[Start Excerpted records]

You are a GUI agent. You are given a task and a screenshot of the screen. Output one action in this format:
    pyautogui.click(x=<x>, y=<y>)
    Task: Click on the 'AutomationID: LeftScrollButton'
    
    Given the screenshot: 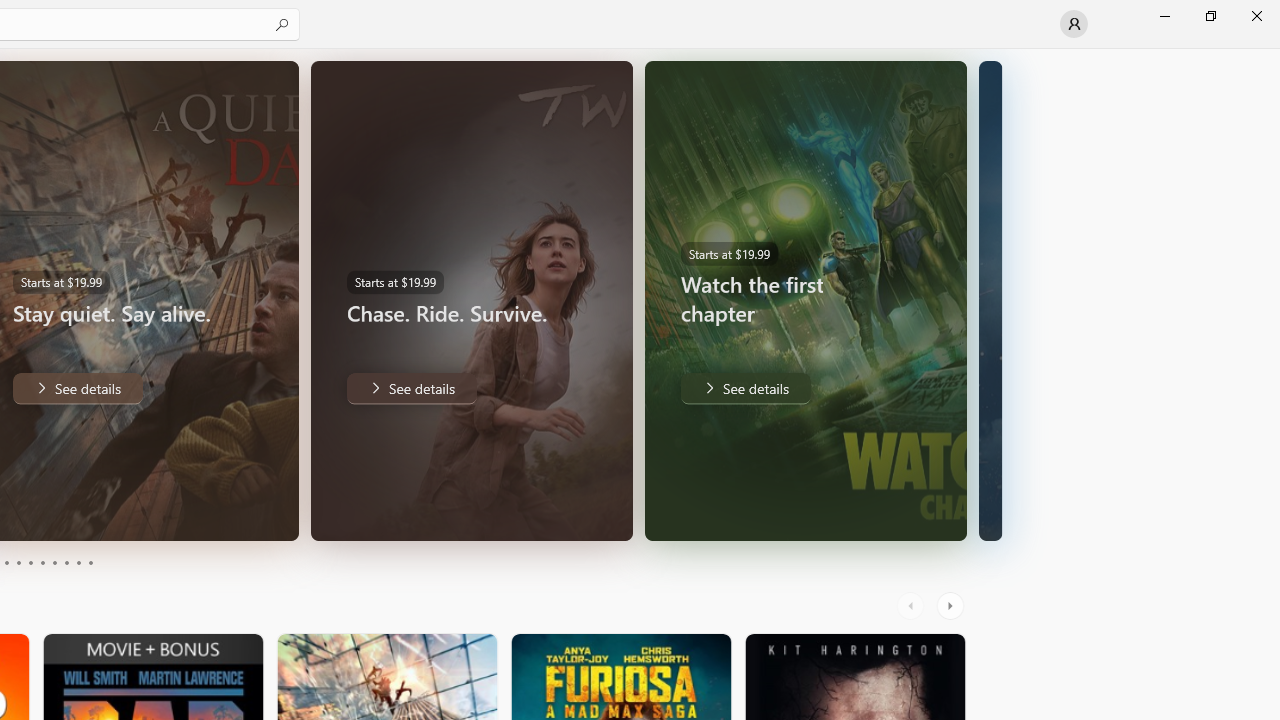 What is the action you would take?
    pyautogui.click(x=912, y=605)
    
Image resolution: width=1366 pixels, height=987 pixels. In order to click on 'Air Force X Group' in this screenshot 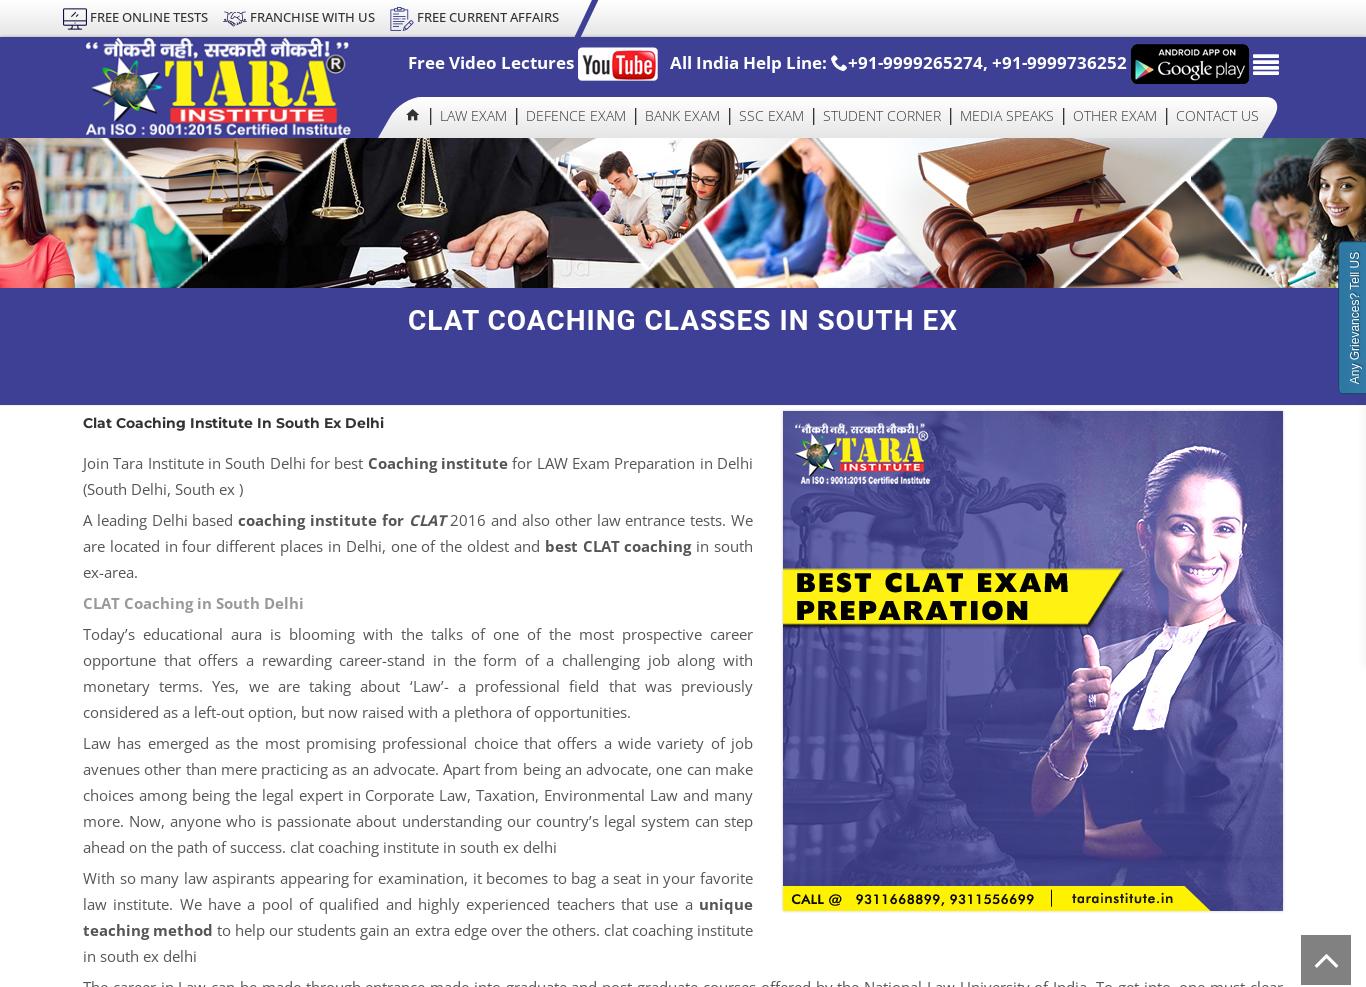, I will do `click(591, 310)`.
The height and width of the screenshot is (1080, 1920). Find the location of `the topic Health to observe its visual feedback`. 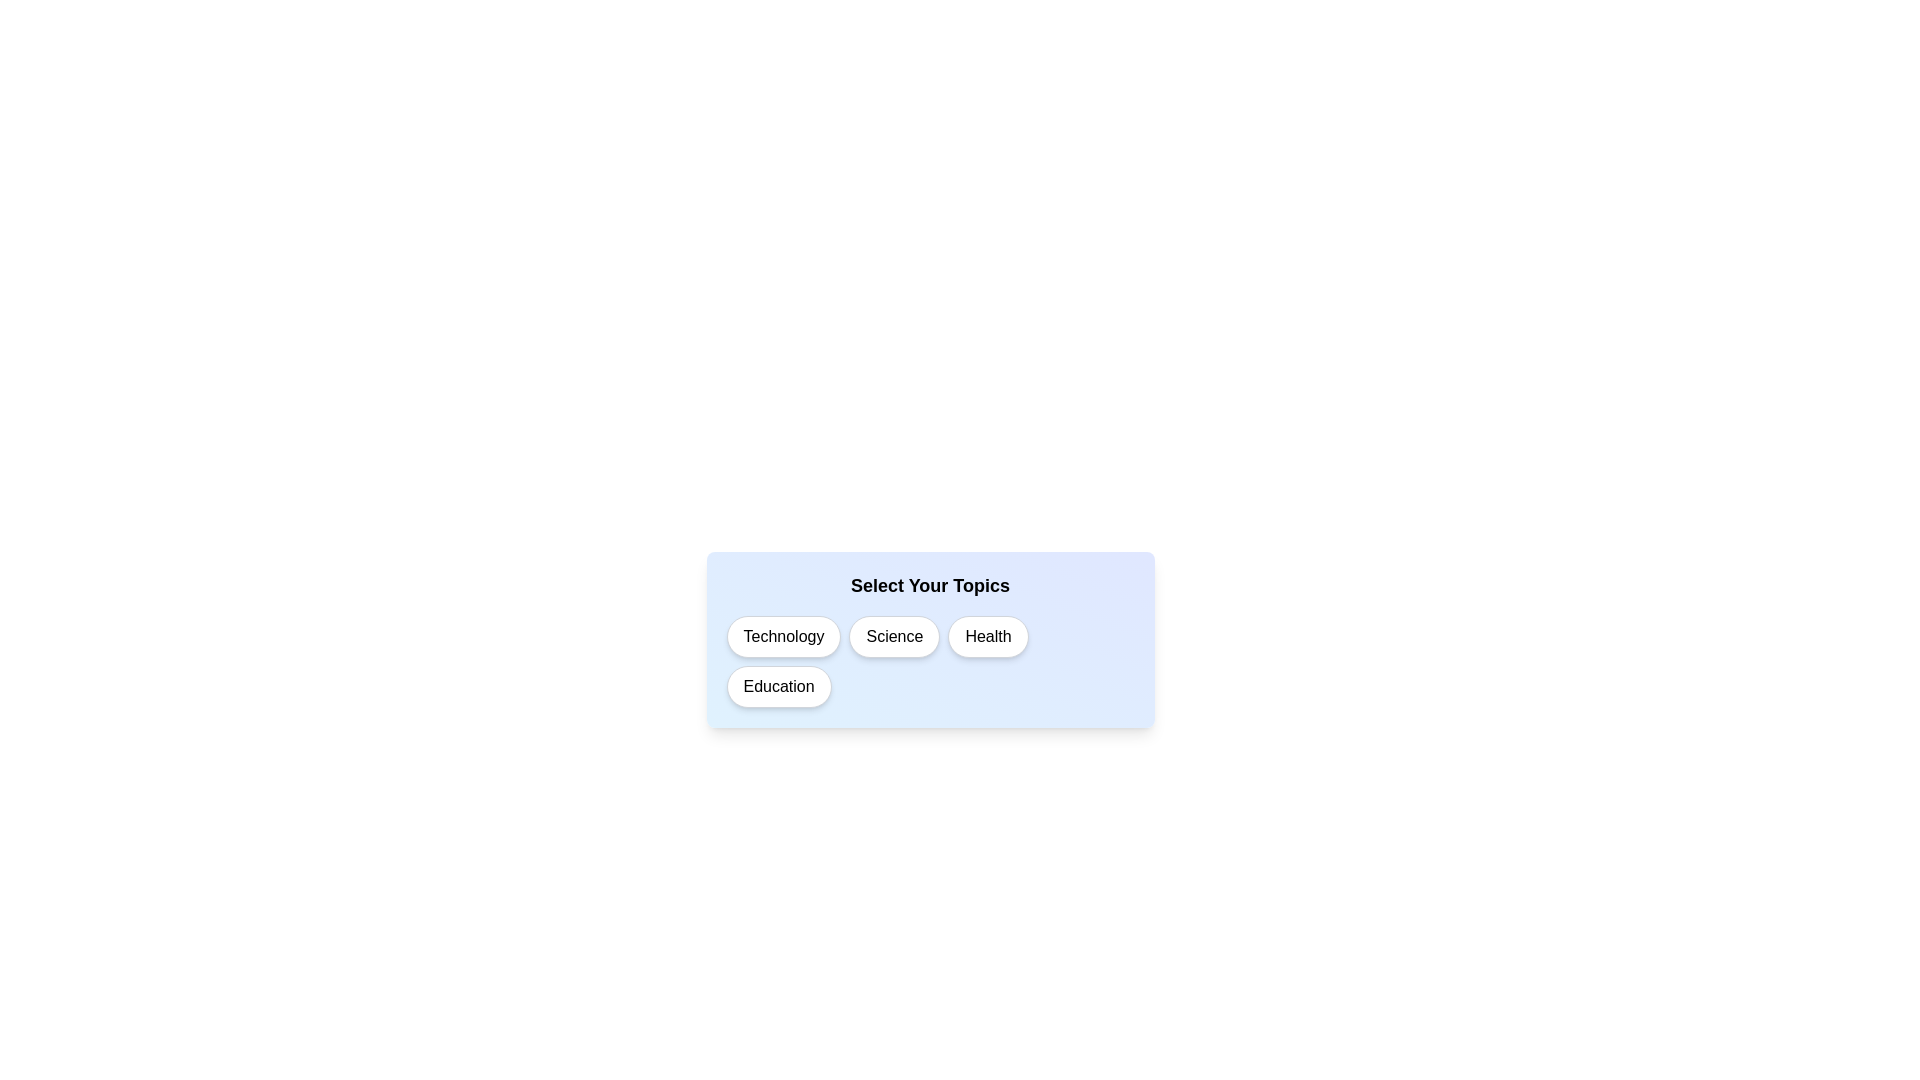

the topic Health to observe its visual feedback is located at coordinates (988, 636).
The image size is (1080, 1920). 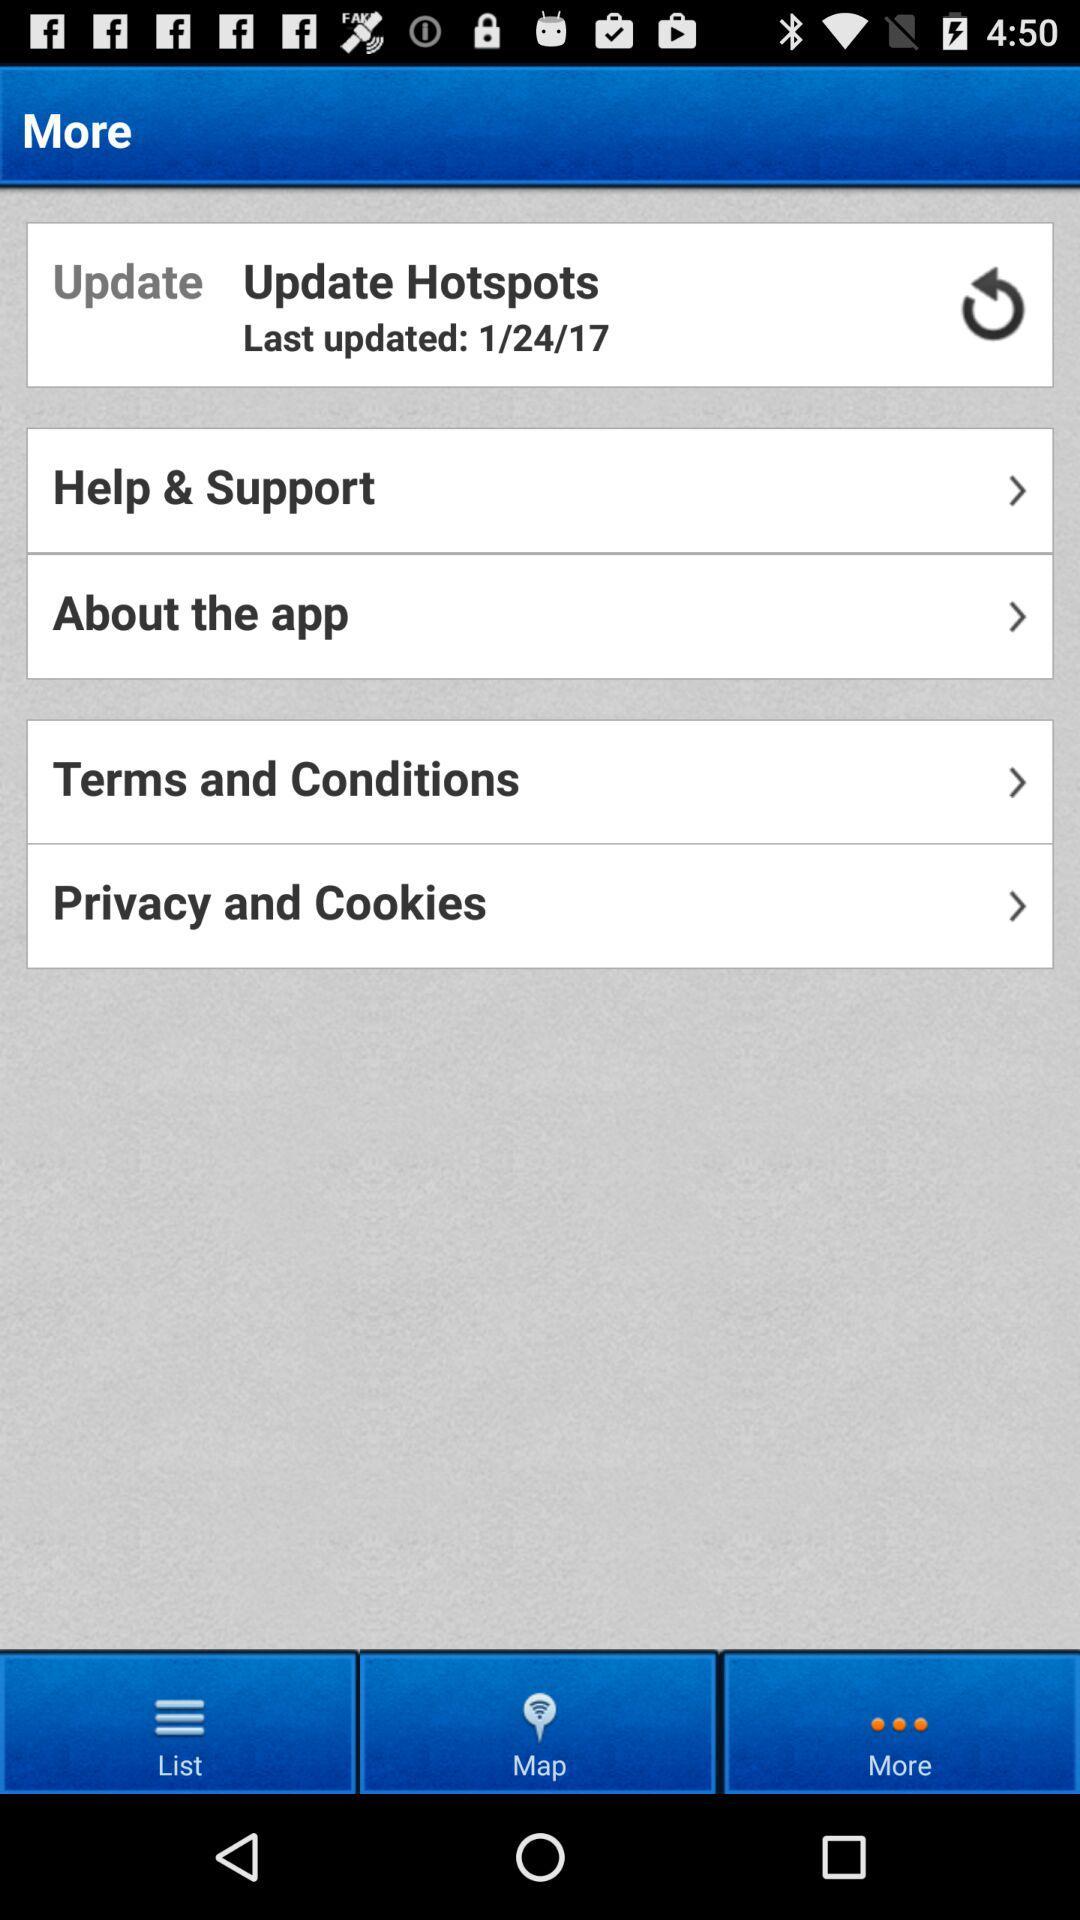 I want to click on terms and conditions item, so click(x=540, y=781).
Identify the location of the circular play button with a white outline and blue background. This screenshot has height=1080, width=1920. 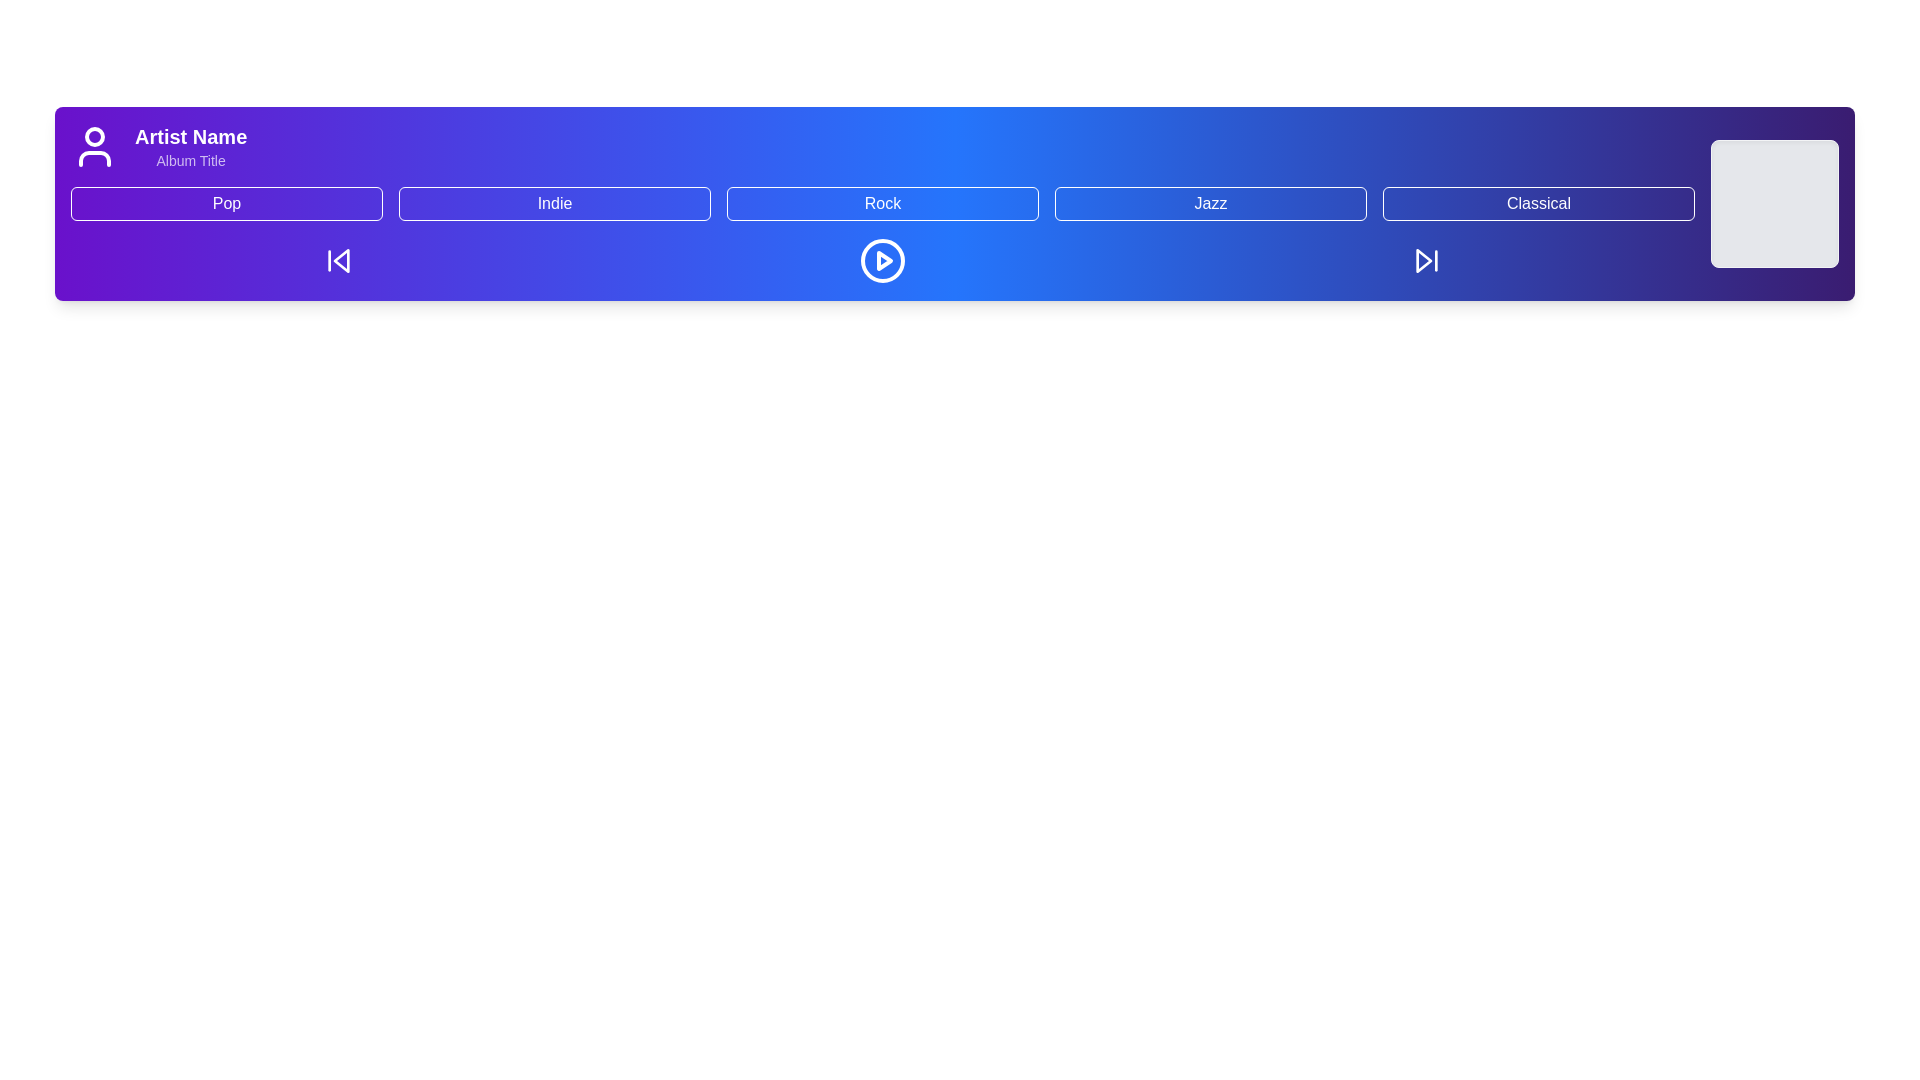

[End Excerpted records]

What is required:
Starting at the first of the lines above and ending at the line that contains "Task: Click on", express those lines as a JSON list of strings, one string per line, with blank lines left out.

Output below:
[
  "You are a GUI agent. You are given a task and a screenshot of the screen. Output one action in this format:",
  "    pyautogui.click(x=<x>, y=<y>)",
  "    Task: Click on the 'AutomationID: LeftScrollButton'"
]